• YOUR GOAL
The expected response is the complete listing below, restated exactly, with its pictures omitted.

• DATA EXTRACT
======

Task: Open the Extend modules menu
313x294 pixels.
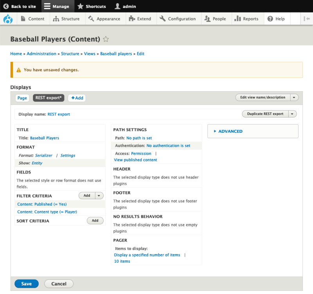Action: (140, 19)

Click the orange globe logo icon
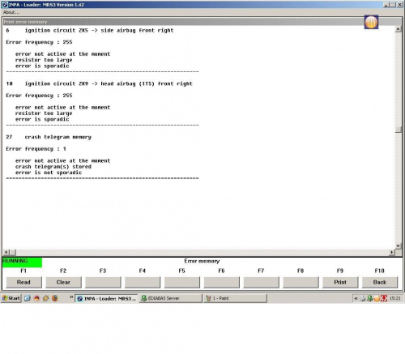point(371,22)
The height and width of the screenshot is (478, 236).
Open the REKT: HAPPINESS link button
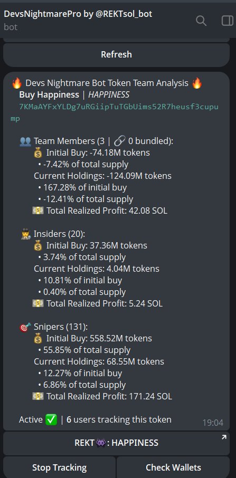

======

• YOUR RESPONSE
Task: Open the Extend modules menu
313x294 pixels.
Action: (140, 19)

Click the orange globe logo icon
point(371,22)
The height and width of the screenshot is (478, 236).
Open the REKT: HAPPINESS link button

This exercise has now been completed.